### [EXERCISE INSTRUCTIONS]
Output nothing except the lines from the one containing "The height and" through the final line of the data, both included, typed exactly, minus the pictures.

━━ GIVEN INFORMATION

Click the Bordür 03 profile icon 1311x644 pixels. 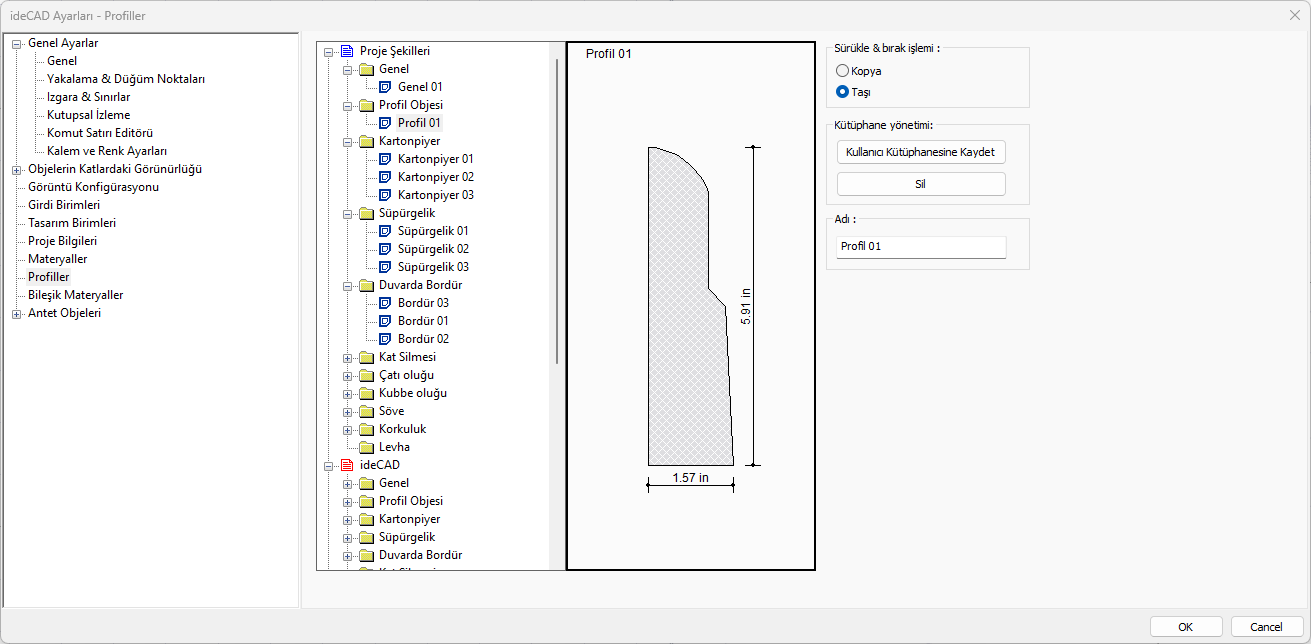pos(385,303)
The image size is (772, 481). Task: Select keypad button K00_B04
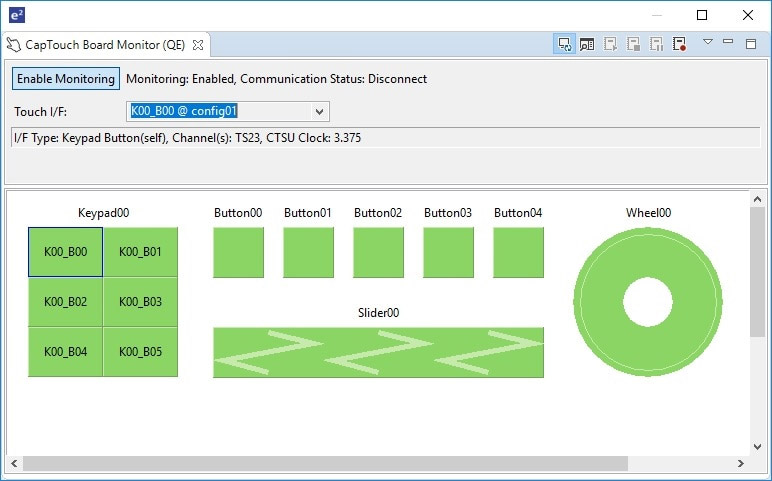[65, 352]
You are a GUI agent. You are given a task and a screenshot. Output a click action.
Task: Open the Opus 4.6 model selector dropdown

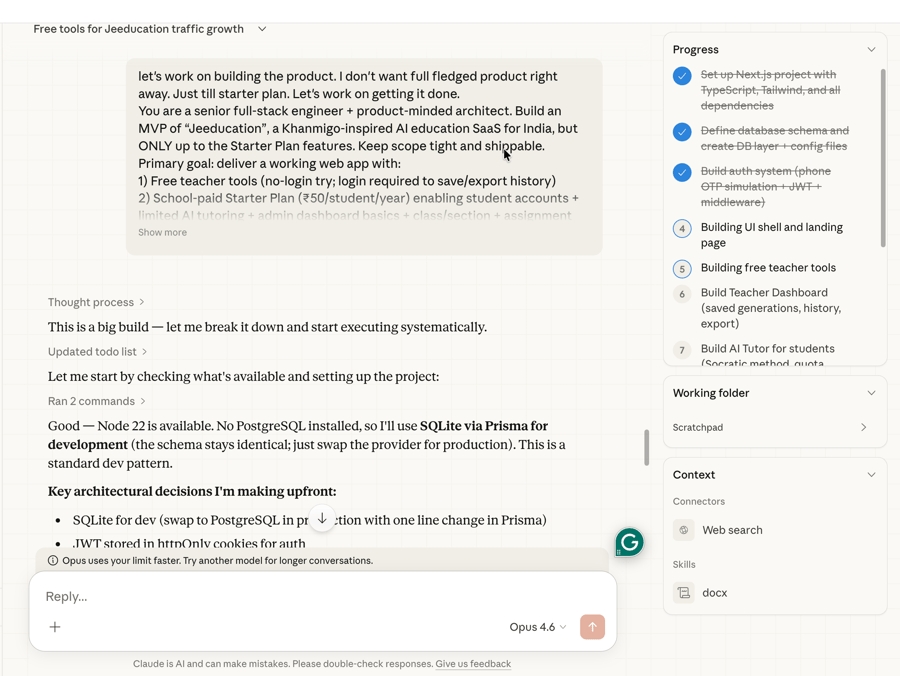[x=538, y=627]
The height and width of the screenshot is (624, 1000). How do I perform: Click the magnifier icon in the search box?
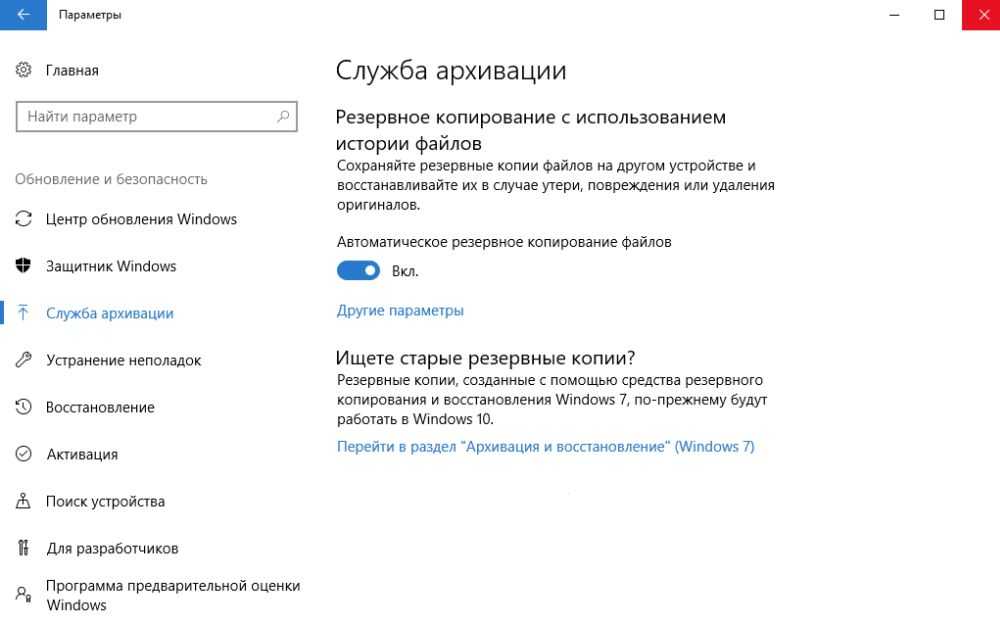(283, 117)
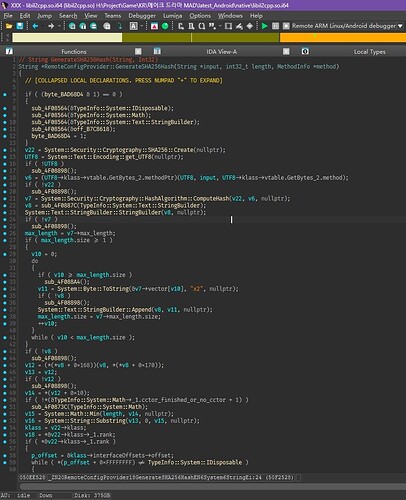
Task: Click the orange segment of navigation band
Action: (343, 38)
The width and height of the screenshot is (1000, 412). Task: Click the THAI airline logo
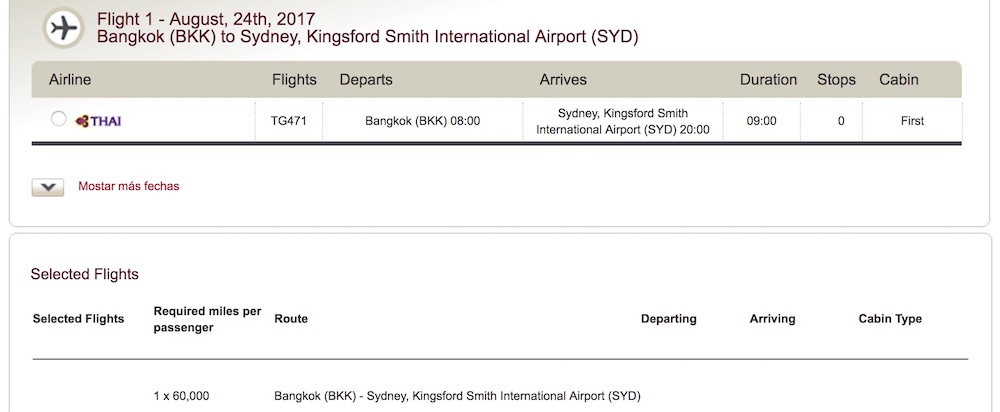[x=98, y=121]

━━━━

### [SOLUTION]
The height and width of the screenshot is (624, 1000). How do I perform: Click the magnifier icon in the search box?
(283, 117)
Task: Click the orange segment of navigation band
Action: (343, 38)
The width and height of the screenshot is (1000, 412). Task: Click the THAI airline logo
[x=98, y=121]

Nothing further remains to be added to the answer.